Strongly disagree. Sovereignty exists so that my rules don't apply to you.

------
WildUtah
In all the discussion about Silicon Valley and why no place else has been able
to have quite so much success in high tech, subtle cultural issues can be
underemphasized because they aren't easily quantified. This attitude toward
freedom of speech and data in the EU is one reason why startups don't prosper
as well there.

For a society to allow and even encourage independent people to create new
ways to collaborate with data is risky to existing powers. Most societies
place restrictions on who can know or say things and then impose severe
consequences on the people about whom those things are said. Sometimes the
restrictions and consequences are informal. There may be a strong norm against
sharing data or gossiping or spying or publishing. There may be a strong sense
of reputation or face or a presumption that bad things said about you make you
a bad person and unemployable.

The EU is a place where people have lived with the idea that central
authorities can tell individuals what to say or not say for a long time. The
large news and data institutions and churches have strong links to the state
and individuals are not expected to be able to make choices about information
for themselves. Political parties are routinely banned and prosecuted solely
for disagreeing with ruling parties; elected officials have been prosecuted
and jailed in France and the Netherlands in this decade merely for being
leaders of the minority parties in their national and EU legislatures. [0] A
certain confidence that anything officially published is endorsed by powerful
people lingers weakly as a result. People don't like small companies,
startups, individuals controlling data as a result.

China and Japan are the same, though each in its own way, of course, just as
each European culture is different.

But America is an outlier. We trust our government and newspapers less. We
expect authorities' pronouncements to have less effect on our prospects and
reputations. We share data freely and expect that people can gossip about us
freely with limited consequences. We even expect a certain amount of lying to
go on without being prohibited, though it upsets us more because we've
developed stronger norms against it than nations where authorities are
expected to have the power routinely to deceive the people like the EU.

And in tech, where information is everything, that cultural approbation for
data is deeply though subtly influential. It's one of the many things that
make US startups and especially Silicon Valley ones more successful.

Which isn't to day that this EU decision is a bad thing for startups. It's bad
for Google, but that's not all startups. It creates an opening for an American
company to provide a search engine that fills in Google's EU gaps. EU
companies might be able to find ways to exploit it, too.

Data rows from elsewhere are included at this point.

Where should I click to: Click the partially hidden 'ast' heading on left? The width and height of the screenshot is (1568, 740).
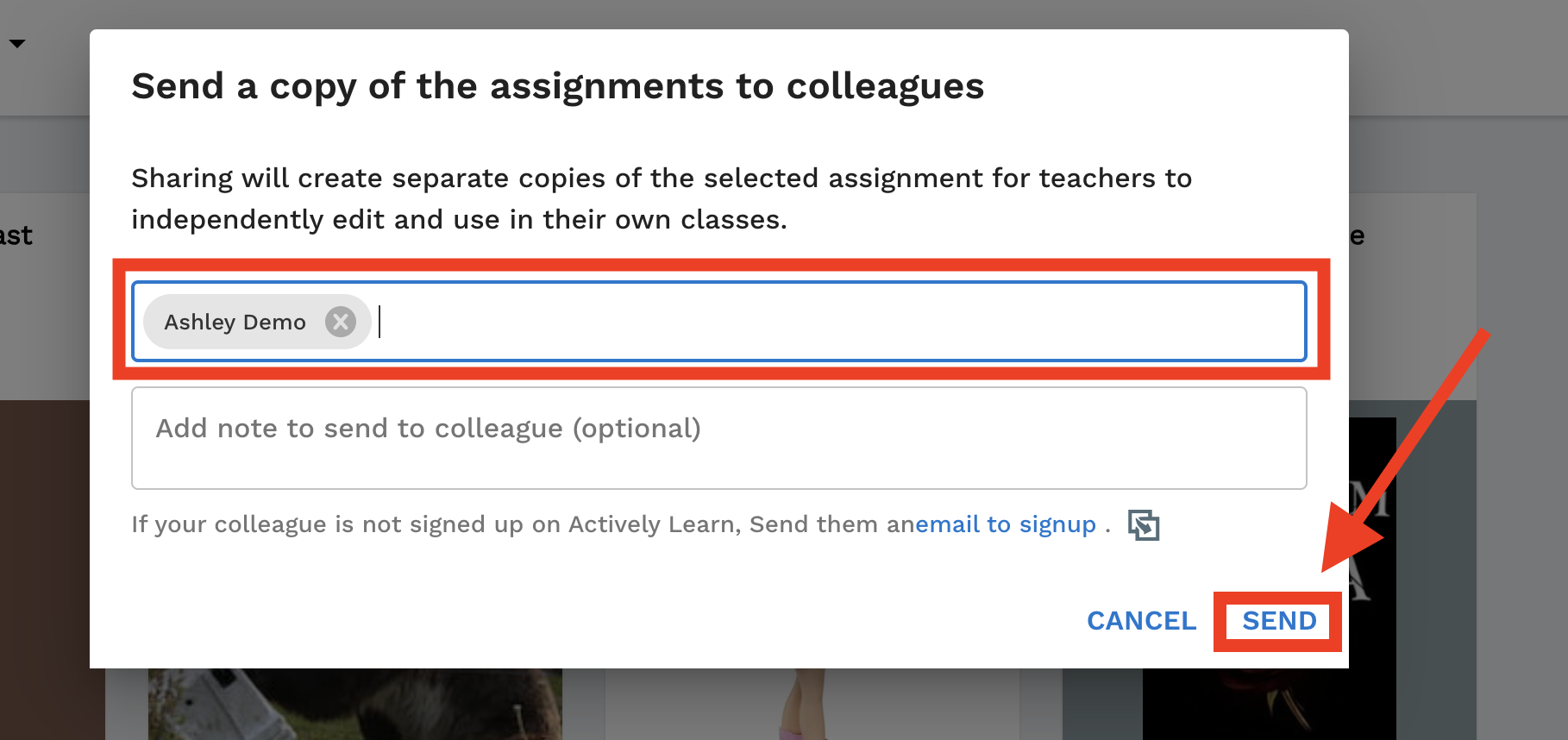[16, 235]
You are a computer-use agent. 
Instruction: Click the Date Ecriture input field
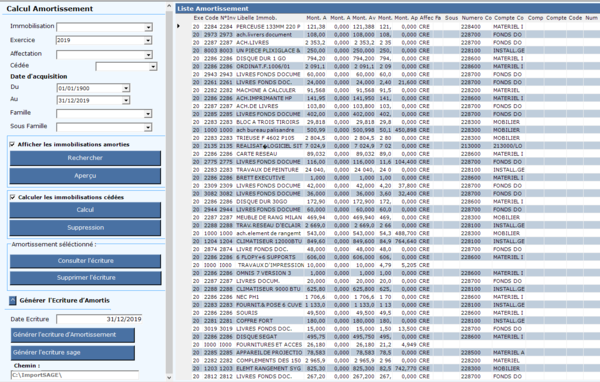[99, 319]
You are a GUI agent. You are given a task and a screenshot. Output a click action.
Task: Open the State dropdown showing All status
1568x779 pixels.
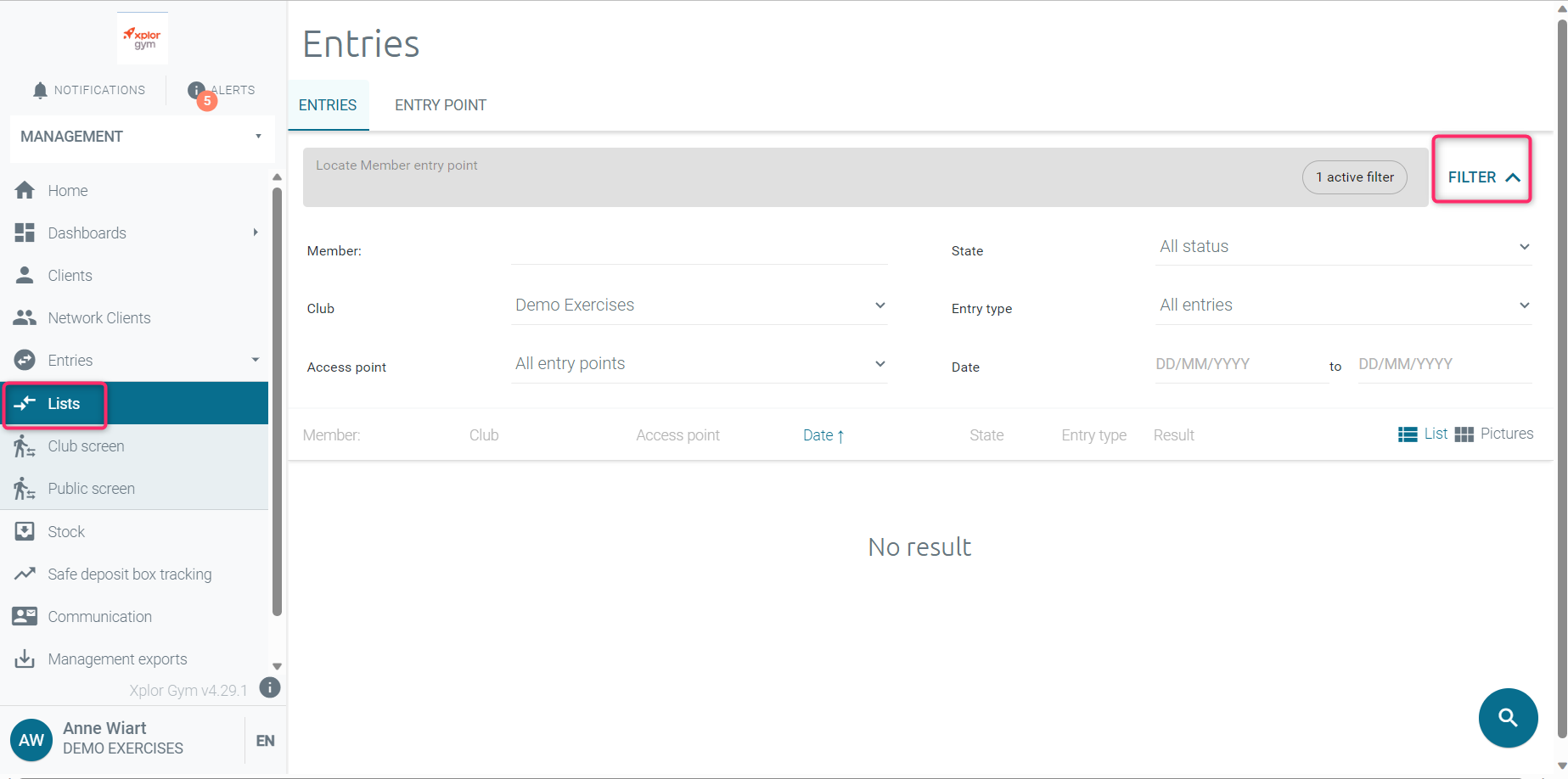1343,247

It does reflect one of the cultural advantages of Silicon Valley, though.
Along with the esteem for entrepreneurs, openness to failure, flexible job
market, and network effects, freedom of speech is a business advantage in
tech.

[0][http://en.wikipedia.org/wiki/Trial_of_Geert_Wilders](http://en.wikipedia.org/wiki/Trial_of_Geert_Wilders)

[http://www.theguardian.com/world/2013/jul/02/marine-le-
pen-i...](http://www.theguardian.com/world/2013/jul/02/marine-le-pen-immunity-
lifted)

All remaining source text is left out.